Extract text structure Leave feedback

GroupDocs.Parser provides the functionality to extract the text structure from documents by the GetStructure method:

XmlReader GetStructure();

This method returns XML representation of a document. A document has the following structure:

Tag	Description
document	The root tag
section	Represents a section of the document. Depending on the document type, it can represent a worksheet, a slide and so on. Can contain the following attributes: style - the style of the section name - the name of the section (for example, the name of the sheet)
p	Represents a text paragraph. Can contain the following attribute: style - the style of paragraph
ul	Represents an unordered list
ol	Represents an ordered list
li	Represents a list item
shape	Represents a shape object.
table	Represents a table
tr	Represents a table row
td	Represents a table cell. Can contain the following attributes: rowIndex - the zero-based index of the row columnIndex - the zero-based index of the column rowSpan - the total number of rows that contain the table cell columnSpan - the total number of columns that contain the table cell

Tags have the following relations:

document tag can contain any number of section tags
section tag can contain any number of p, ul, ol or table tags in any sequence
table tag can contain any number of tr tags
tr tag can contain any number of td tags
td tag can contain one p tag

The p and li tags can contain hyperlink, strong, em tags and the value that represents a text:

)

Tag	Description
hyperlink	Represents a hyperlink.
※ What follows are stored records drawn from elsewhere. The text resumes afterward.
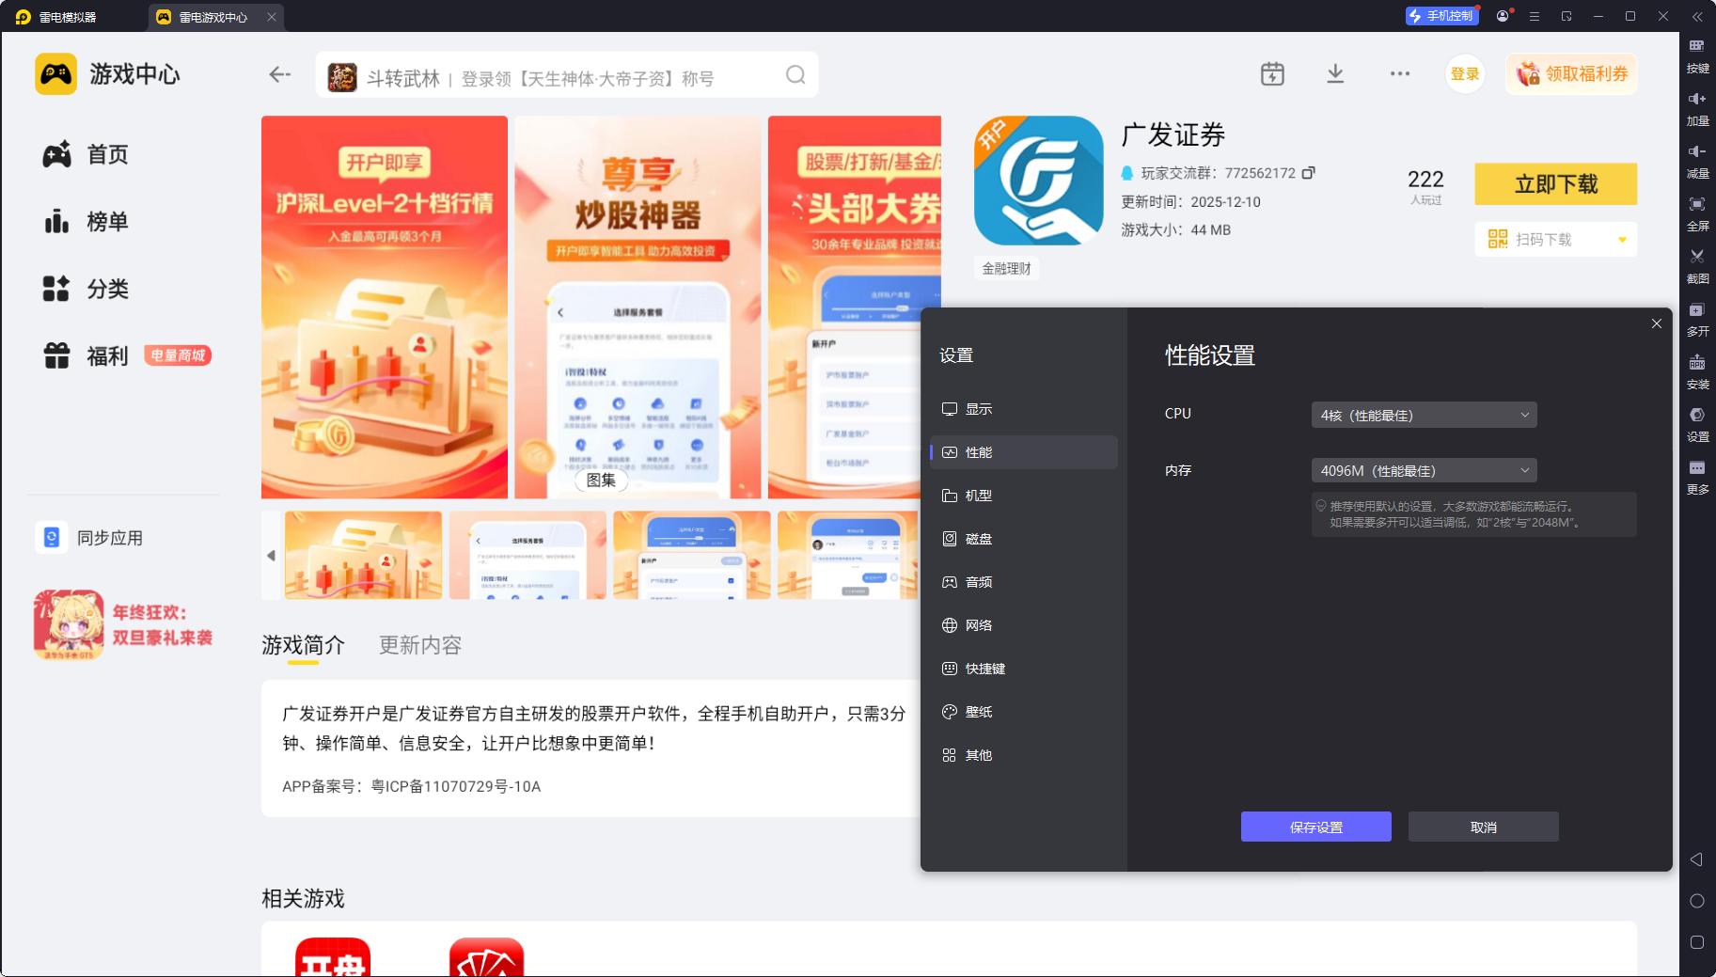This screenshot has height=977, width=1716.
Task: Click the calendar check-in icon
Action: [1272, 74]
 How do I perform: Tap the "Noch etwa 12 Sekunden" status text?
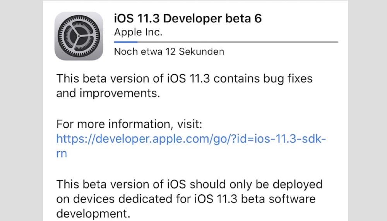coord(169,51)
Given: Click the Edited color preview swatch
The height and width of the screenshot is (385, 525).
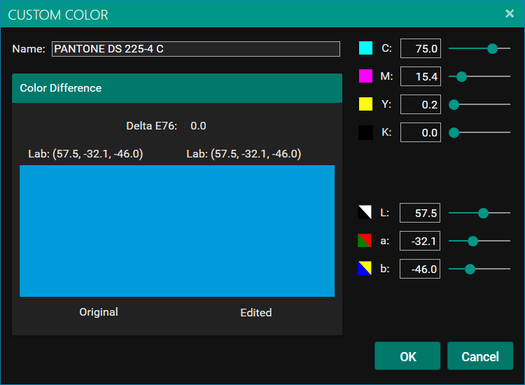Looking at the screenshot, I should pos(256,231).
Can contain the following attribute: link - URL
strong	Represents a strong emphasis (bold text)
em	Represents a regular emphasis (italic text)
br	Represents a line break (empty tag)

Features of text extraction for different formats

Word processing documents

Word processing documents have a more complex table cell and paragraph can contain any number of shapes.

A table cell can contain any number of paragraphs, lists and tables:

A shape can contain a single hyperlink (empty tag) for the entire shape and any number of paragraphs, lists or tables:

Presentations

Presentations have a more complex table cell and section can contain any number of shapes.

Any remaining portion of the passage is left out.